1 serving (150 grams) contains 120 calories, 2.0 grams of protein, 4.0 grams of fat, and 20.0 grams of carbohydrates.
Calories |
189.3 | ||
|---|---|---|---|
% Daily Value* |
|||
| Total Fat | 6.3 g | 8% | |
| Saturated Fat | 1.6 g | 8% | |
| Polyunsaturated Fat | 0 g | ||
| Cholesterol | 0 mg | 0% | |
| Sodium | 78.9 mg | 3% | |
| Total Carbohydrates | 31.5 g | 11% | |
| Dietary Fiber | 6.3 g | 22% | |
| Sugars | 22.1 g | ||
| protein | 3.2 g | 6% | |
| Vitamin D | 0 mcg | 0% | |
| Calcium | 63.1 mg | 4% | |
| Iron | 0.8 mg | 4% | |
| Potassium | 315.5 mg | 6% | |
* Percent Daily Values are based on a 2,000 calorie diet. Your daily values may be higher or lower depending on your calorie needs.
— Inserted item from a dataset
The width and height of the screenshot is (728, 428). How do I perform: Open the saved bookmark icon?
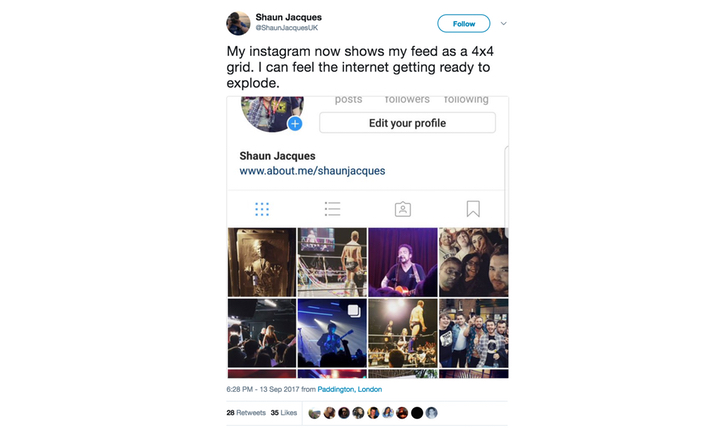click(x=473, y=209)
Pear salad is a refreshing dish combining sweet pears with ingredients such as greens, nuts, cheese, and vinaigrette. It traces its roots to European cuisines but has become a globally enjoyed fresh side or main dish. Pears bring natural sweetness, fiber, and vitamins to the salad, complemented by healthy fats from nuts and added protein from cheese (if included). Nutritionally, pears contain Vitamin C, Vitamin K, and potassium, while leafy greens add folate, iron, and antioxidants. The salad’s composition varies based on regional preferences but consistently delivers a balance of taste and nutrition.
Store whole pears in a cool, dry area for ripening, then refrigerate to extend freshness. Prepare salad just before serving to preserve texture and flavor.
A typical pear salad made with mixed greens, pears, nuts, and a light dressing contains about 150-200 calories per serving, depending on portion size. Pears are rich in dietary fiber (around 4 grams per medium pear), vitamin C, and antioxidants, while added nuts provide healthy fats and a small amount of protein.
Pear salad is not ideal for a strict keto diet due to the natural sugars in pears (around 17 grams of carbohydrates in a medium pear). However, it can be modified for a low-carb version by reducing the amount of pear and increasing keto-friendly toppings like avocado or cheese.
Pear salad is a nutrient-dense choice that supports digestive health due to its high fiber content. Pears also contain antioxidants like quercetin, which may help reduce inflammation. Additionally, the greens and nuts provide vitamins and minerals that promote heart health and overall wellness.
A recommended portion size for pear salad is roughly 1 to 1.5 cups per person, depending on the ingredients. This provides enough nutrients without exceeding calorie limits for a balanced meal or side dish. Adjust portions based on whether it's served as a main course or a light side.
Pear salad tends to be lower in sugar than tropical fruit salads made with fruits like mangoes or pineapples. It also offers more dietary fiber due to the pear's skin. Compared to berry-based fruit salads, pear salad may be less acidic and suitable for those with sensitive digestion.
Our nutrition data comes from trusted, authoritative sources to ensure accuracy and reliability. Below are specific scientific references and authoritative sources for this food item.
Additional Authoritative Sources:
Daily value percentages based on FDA guidelines. Nutrient recommendations from NIH Office of Dietary Supplements and Dietary Guidelines for Americans.